C’est une victoire au goût de libération pour les populations de Siguiri. Ce dimanche 26 juillet 2026, la ville a vibré au rythme d’une cérémonie d’action de grâce marquant l’arrêt des destructions environnementales causées par l’exploitation artisanale de l’or à l’aide de machines lourdes (poclains).
Si l’heure est à la reconnaissance envers les plus hautes autorités, les notables locaux n’ont pas manqué de pointer du doigt la complicité troublante de ceux qui étaient censés protéger la région.
Un sacrifice de remerciement après un long combat
Pour marquer le coup et remercier le ciel, l’Union des jeunes pour le progrès de Siguiri, en synergie avec le groupe Anfada tèdotignè et l’UGAF, a procédé à l’immolation de trois bœufs. Cet événement symbolique a réuni les autorités communales, le doyennat, l’Union Mandingue, la Direction préfectorale de la jeunesse, ainsi que des délégations de jeunes venues de Mandiana et de Dinguiraye.
Pour Madou Fina Camara, l’un des porte-paroles de l’Union des jeunes, cette cérémonie est l’aboutissement d’un soulagement collectif.

« Nous rendons hommage à Dieu pour sa grâce qu’Il nous a accordée dans notre lutte contre la destruction de l’environnement […]. Nous remercions le président de la République, le Général Mamadi Doumbouya, d’avoir entendu nos cris de cœur. L’arrêt des machines poclains dans l’exploitation minière artisanale nous réconforte à plus d’un titre, nous sommes très contents, dépassés la limite, c’est pourquoi nous avons fait ce sacrifice », a-t-il déclaré.
Les lourdes révélations du Doyennat
Derrière la joie de cette victoire citoyenne se cache une réalité amère, soulevée avec courage par le doyen de Siguiri, Elhadj Dramane Magassouba. Selon lui, le combat a été d’autant plus difficile que les populations ont été trahies par les figures d’autorité locales.
Le doyen a profité de la tribune pour lancer un appel pressant à la restauration écologique.

« Nous remercions Dieu, qui nous a sauvés dans cette lutte. […] Toutes les personnes que nous pensions pouvoir nous protéger dans cette lutte étaient complices dans cette affaire. Nous remercions le président de la République […] de nous avoir libérés.
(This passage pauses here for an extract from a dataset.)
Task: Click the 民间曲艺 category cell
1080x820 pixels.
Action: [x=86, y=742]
Nous lui demandons encore la réparation de notre environnement ; ces criminels voulaient détruire chez nous, comme ils ont détruit Bananikoro », a-t-il révélé.
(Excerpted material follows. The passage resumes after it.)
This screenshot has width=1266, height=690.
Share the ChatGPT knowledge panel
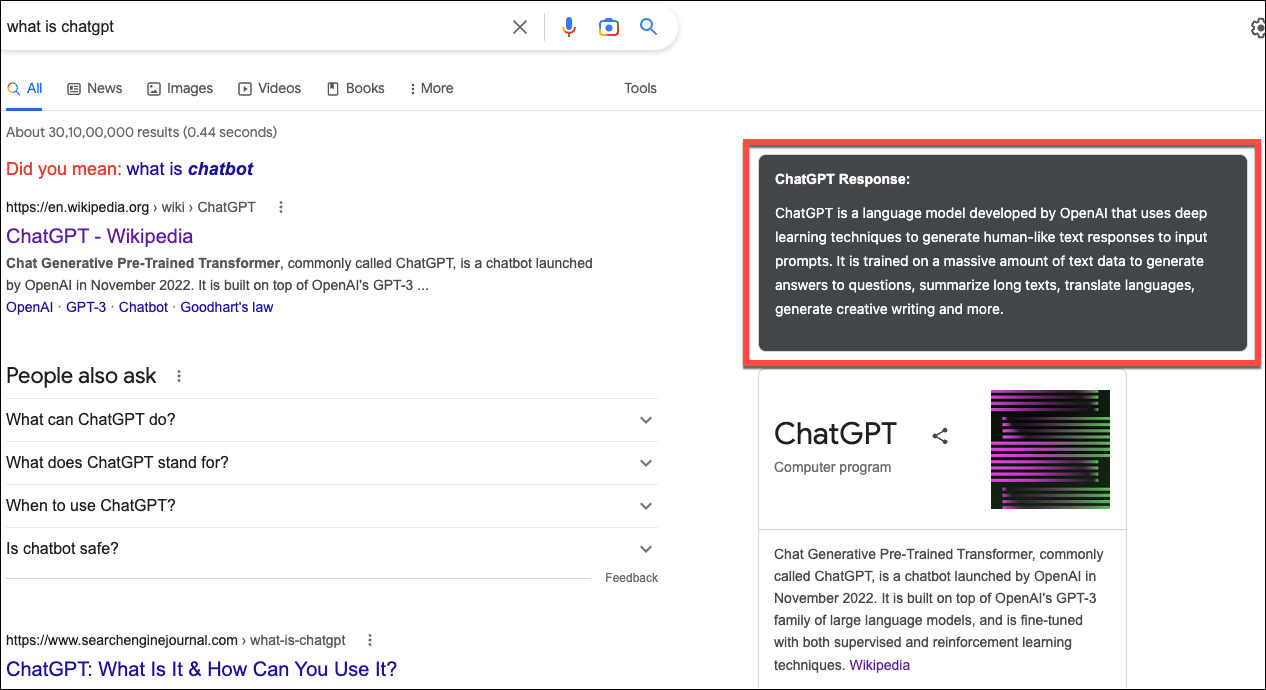(939, 436)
Le triomphe d’une jeunesse incorruptible
Le succès de cette mobilisation doit beaucoup à la détermination infaillible des jeunes de Siguiri. Malamine Traoré, 3ème vice-maire de la commune urbaine, a tenu à rendre un vibrant hommage à ces activistes qui ont bravé d’énormes risques pour sauver le patrimoine naturel de leur localité.

« Nous saluons la bravoure de ces jeunes qui se sont sacrifiés dans cette lutte. Ils ont accepté la prison, les menaces, les insultes et même la mort pour l’intérêt général de Siguiri. On leur a tout proposé pour qu’ils abandonnent cette affaire, mais ils sont allés jusqu’au bout. […] Nous ne ferons que les remercier et les rassurer que la commune est derrière eux, nuit et jour, dans le bon sens », a-t-il affirmé.
Depuis Siguiri, Ibrahima Faraba CAMARA, pour Lerevelateur224.com.